Painting by François Joseph Heim

The Chamber of Deputies Received at the Palais-Royal by the Duke of Orleans (French: La chambre des deputes appelant le duc d'Orleans) is an 1834 history painting by the French artist François Joseph Heim. It portrays a scene from the July Revolution. On 7 August members of the Chamber of Deputies arrived at the Palais-Royal, the Paris residence of the Duke of Orleans. They came to formally offer him the throne that had been abdicated by his distant cousin Charles X.
He accepted the offer and took the throne as Louis Philippe I beginning the July Monarchy which lasted until 1848.

Amongst the large number of figures featured in the painting are the politicians Casimir Pierre Périer ans Jacques Laffitte and various members of the new royal family.
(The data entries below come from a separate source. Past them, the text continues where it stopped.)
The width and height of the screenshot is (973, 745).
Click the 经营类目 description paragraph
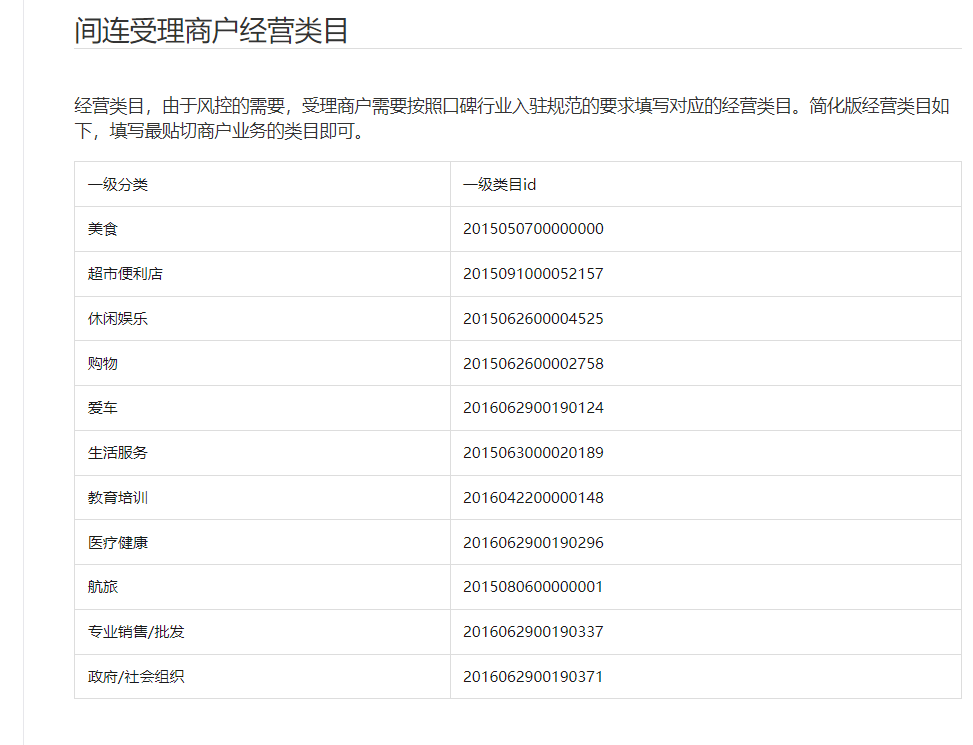(512, 119)
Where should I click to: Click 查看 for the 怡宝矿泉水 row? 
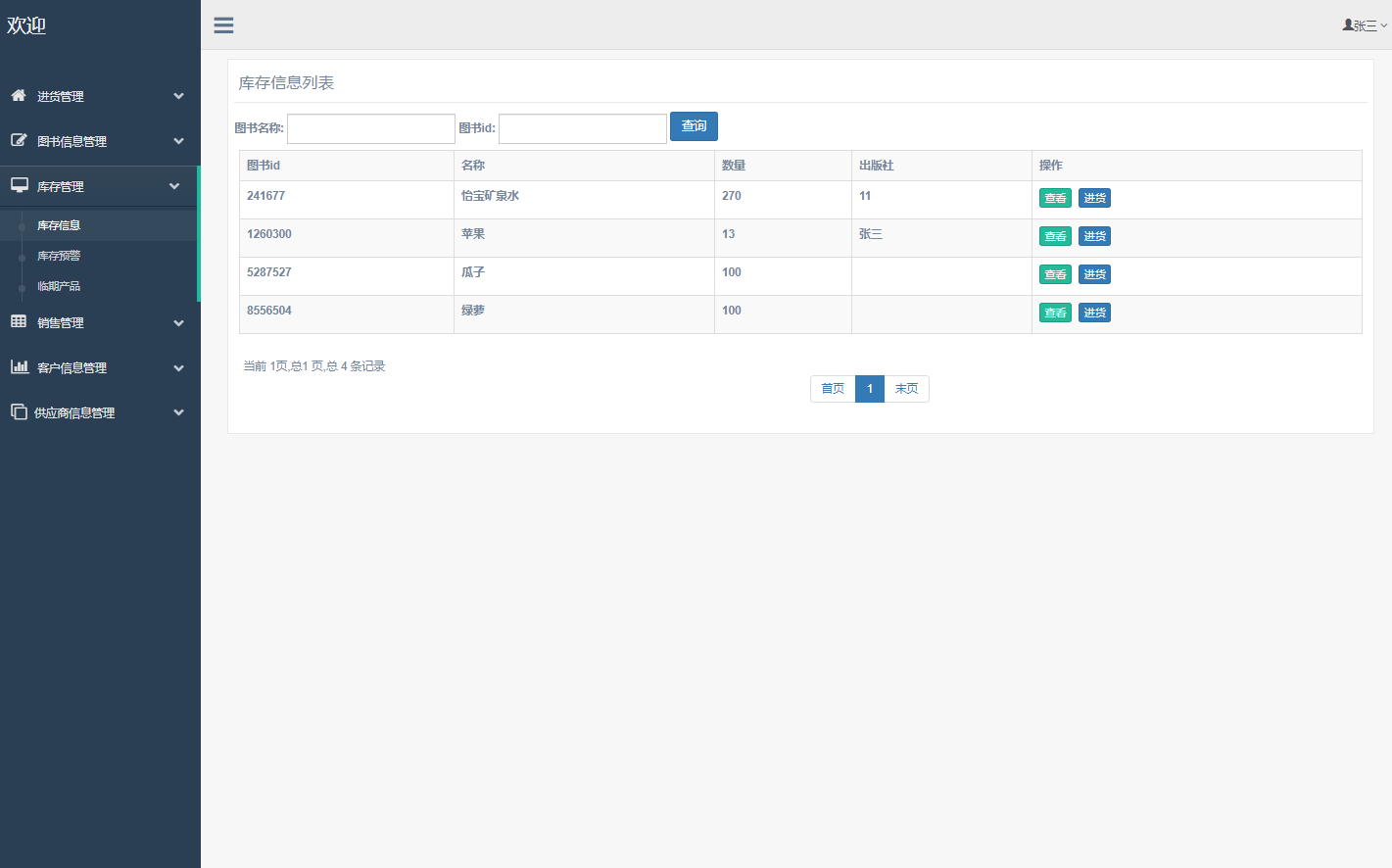(1055, 198)
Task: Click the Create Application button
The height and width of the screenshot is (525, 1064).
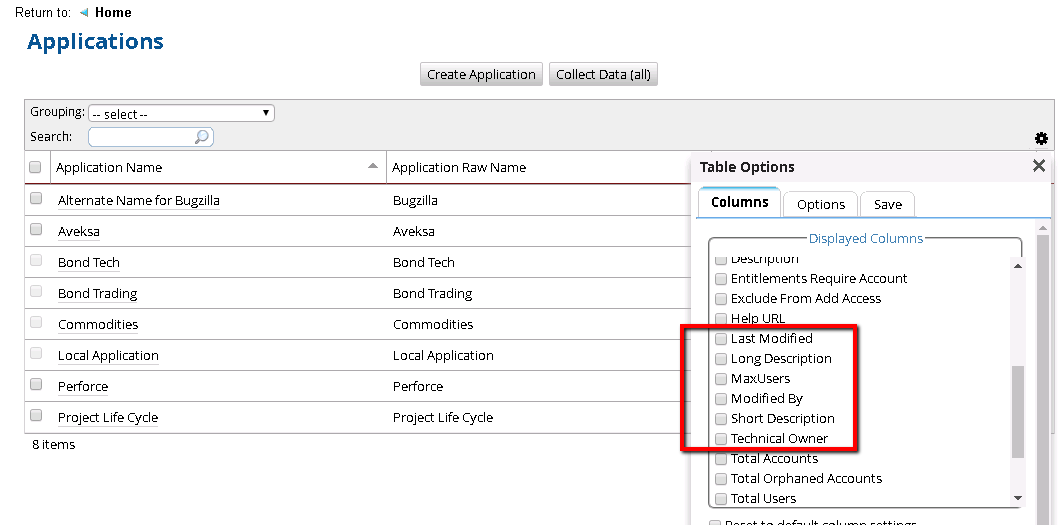Action: (x=481, y=74)
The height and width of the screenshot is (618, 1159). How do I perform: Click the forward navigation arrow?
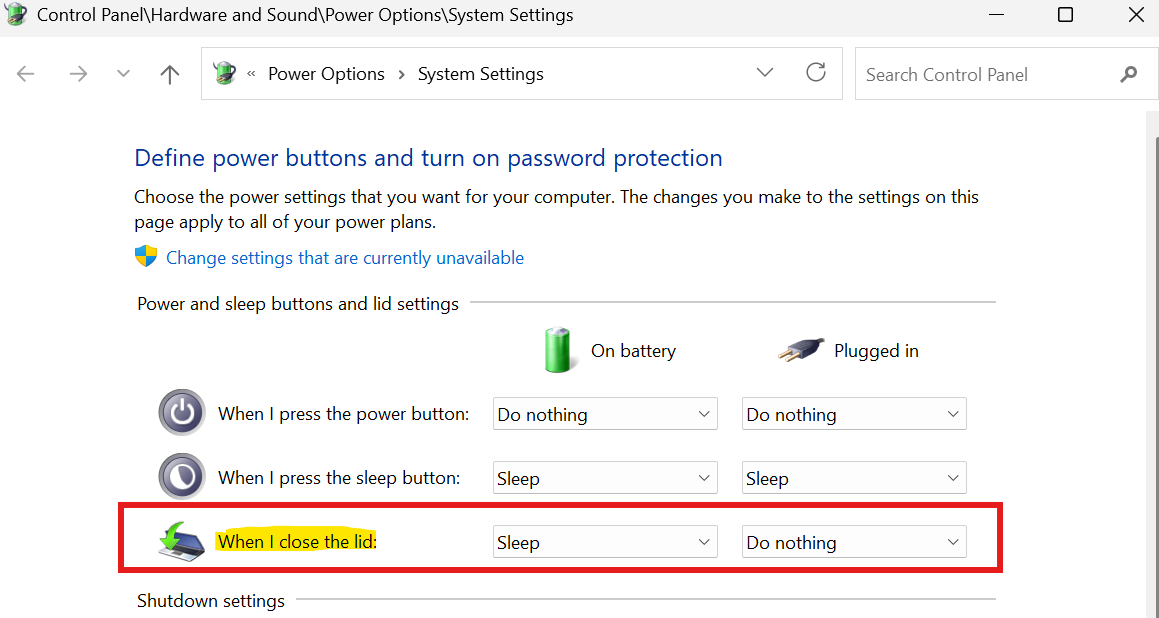78,74
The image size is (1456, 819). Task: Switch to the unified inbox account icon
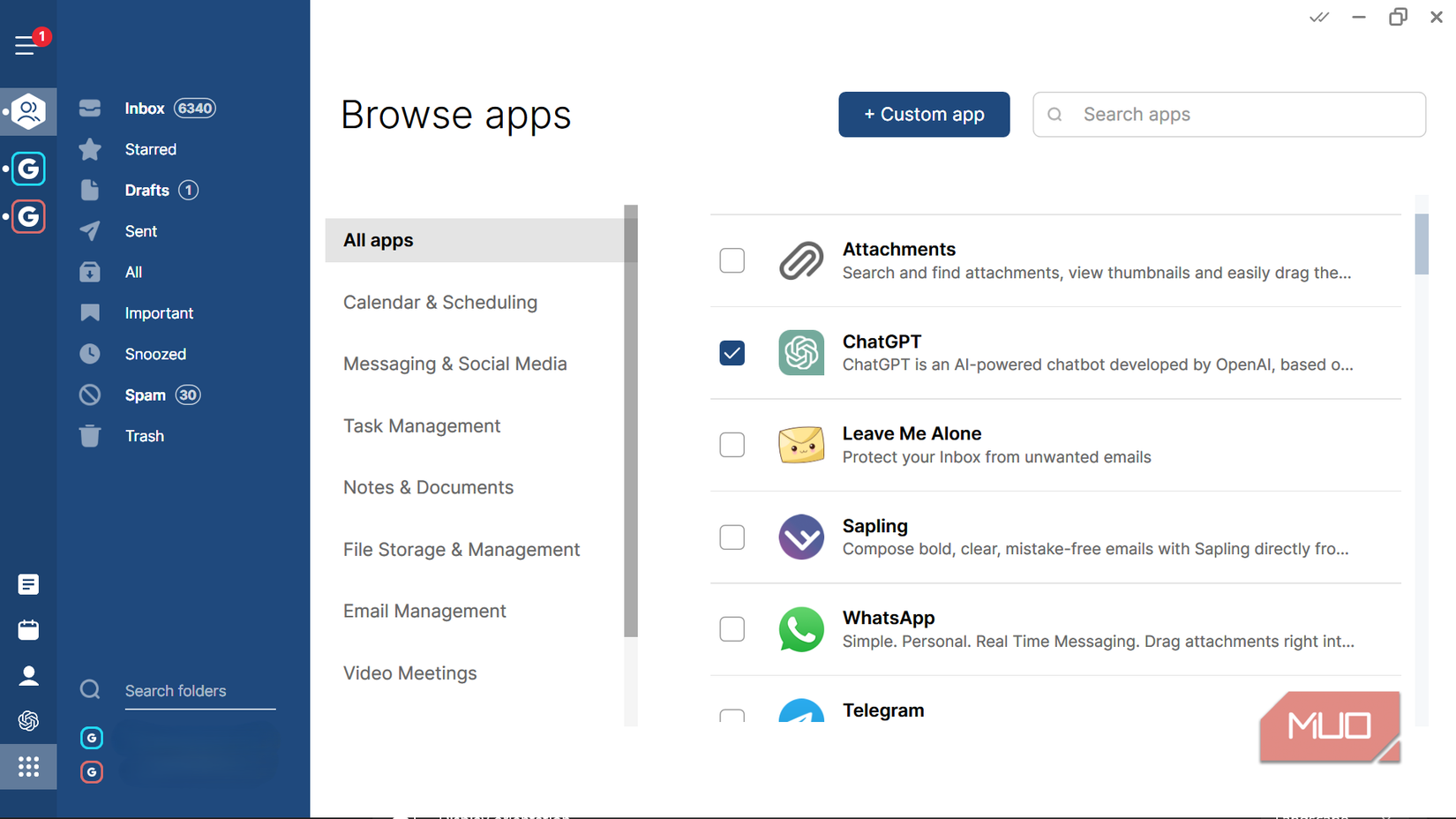pos(28,111)
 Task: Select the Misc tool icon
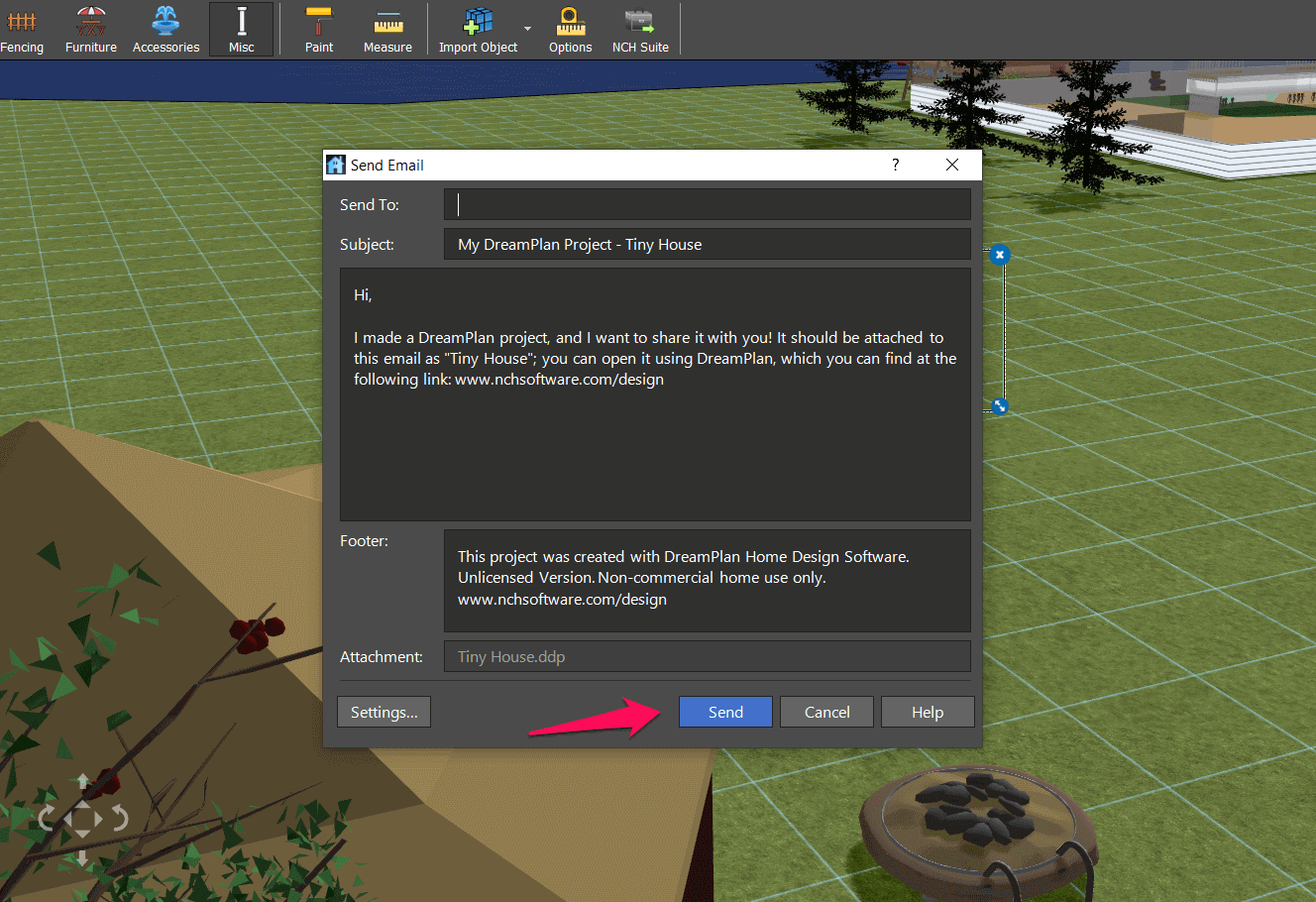tap(242, 30)
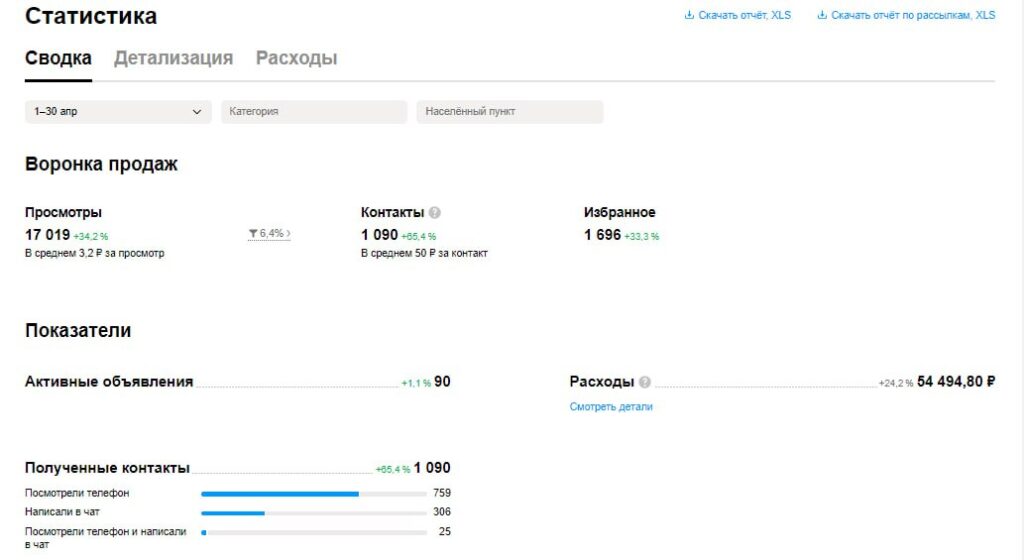1024x560 pixels.
Task: Click the help icon next to Контакты
Action: pos(435,213)
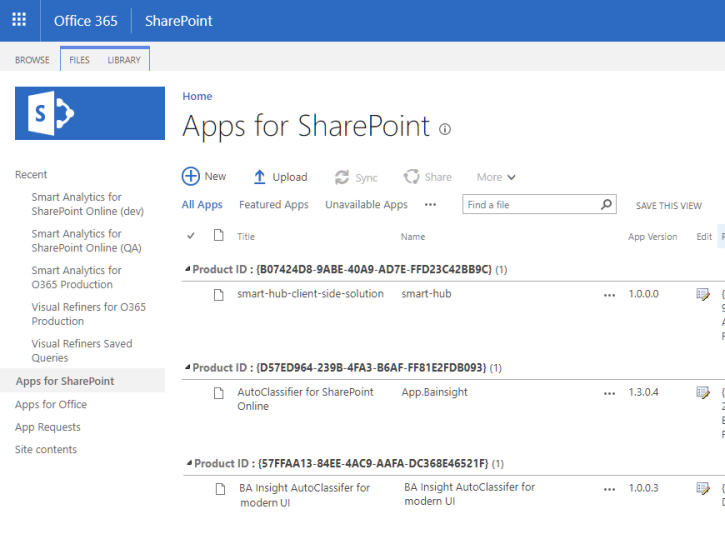
Task: Click the search magnifier in Find a file
Action: (606, 204)
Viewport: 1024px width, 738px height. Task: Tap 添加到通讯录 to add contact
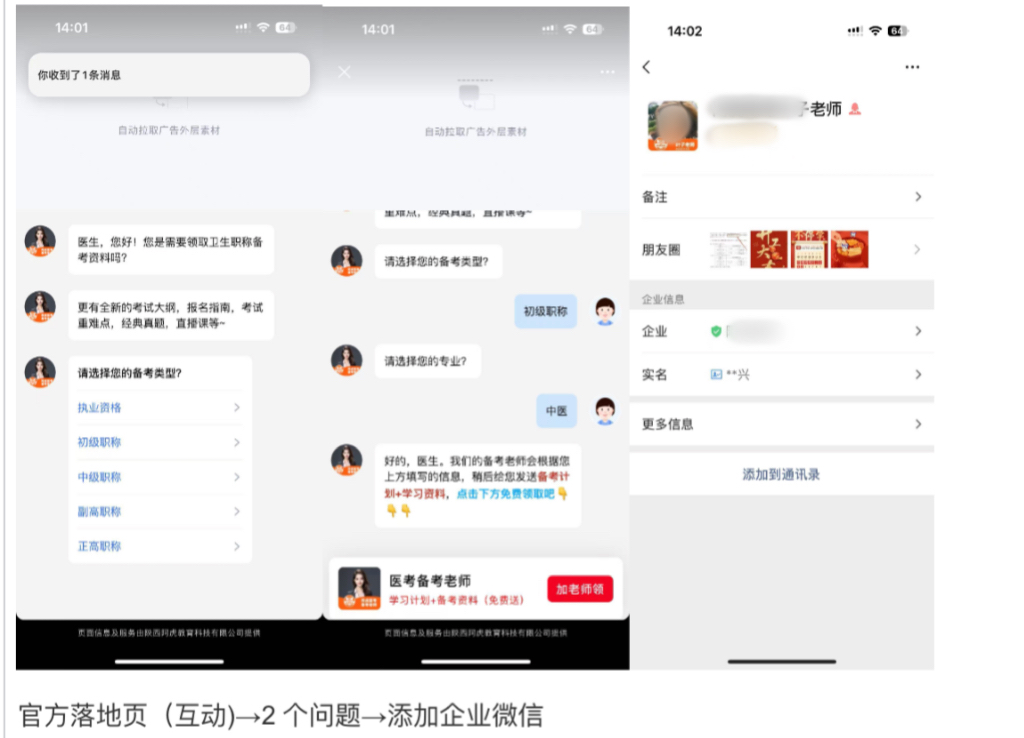781,475
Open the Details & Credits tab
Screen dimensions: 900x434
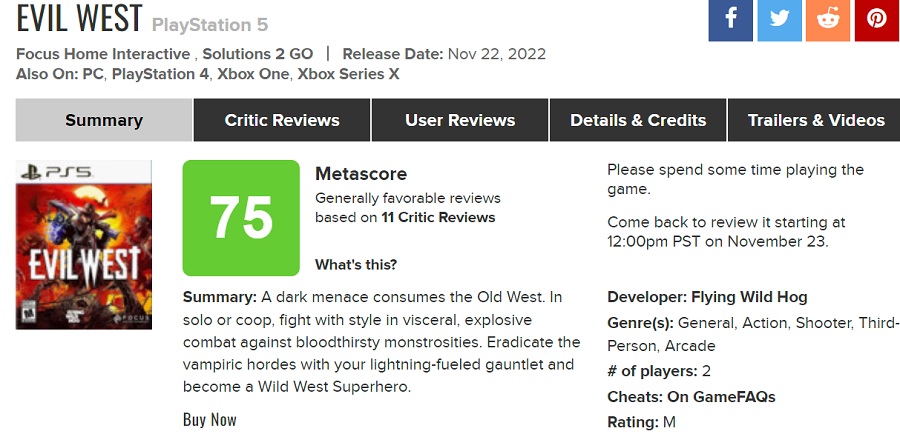click(638, 120)
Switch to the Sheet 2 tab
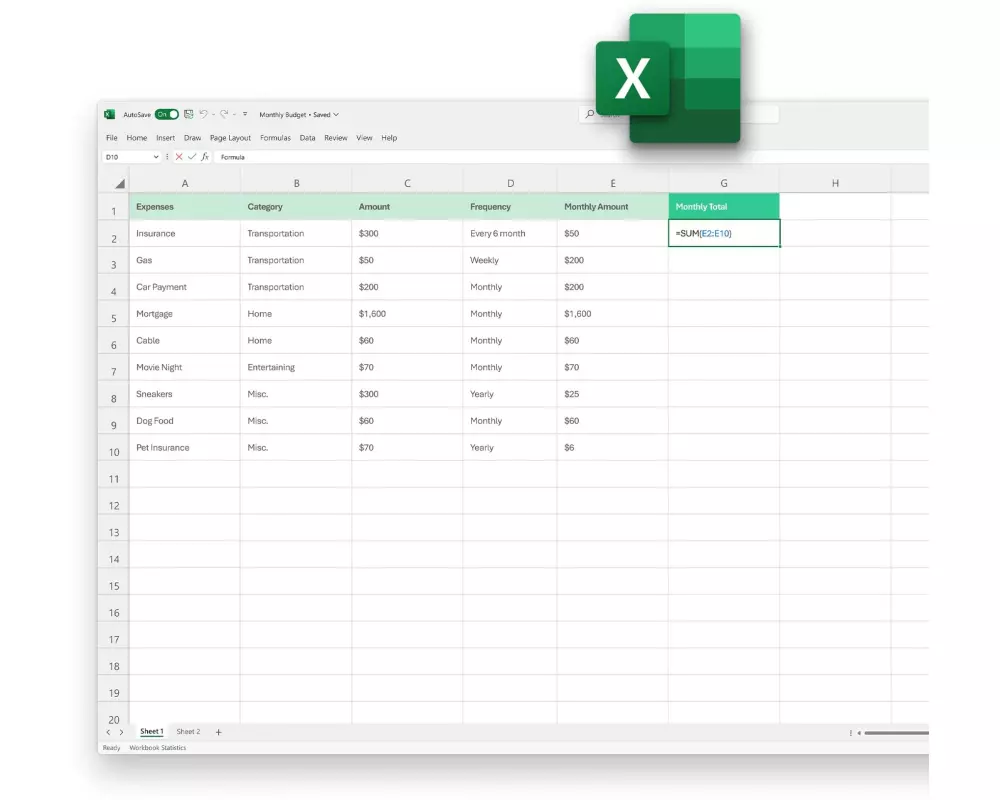Screen dimensions: 1000x800 point(188,732)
These include the new king's sons Ferdinand Philippe and the Duke of Nemours as well as his wife Maria Amalia and influential sister Adelaide. The painting was commissioned for 10,000 Francs by Louis Philippe I in 1832 for the planned Museum of French History at the Palace of Versailles. The work was displayed at the Salon of 1834 held at the Louvre. It also featured at the Exposition Universelle in 1889. Heim produced another painting depicting the day's events in 1837.

==Bibliography==
- Boime, Albert. Art in an Age of Counterrevolution, 1815-1848. University of Chicago Press, 2004.
- Price, Munro. The Perilous Crown: France Between Revolutions, 1814-1848. Pan Macmillan, 2010.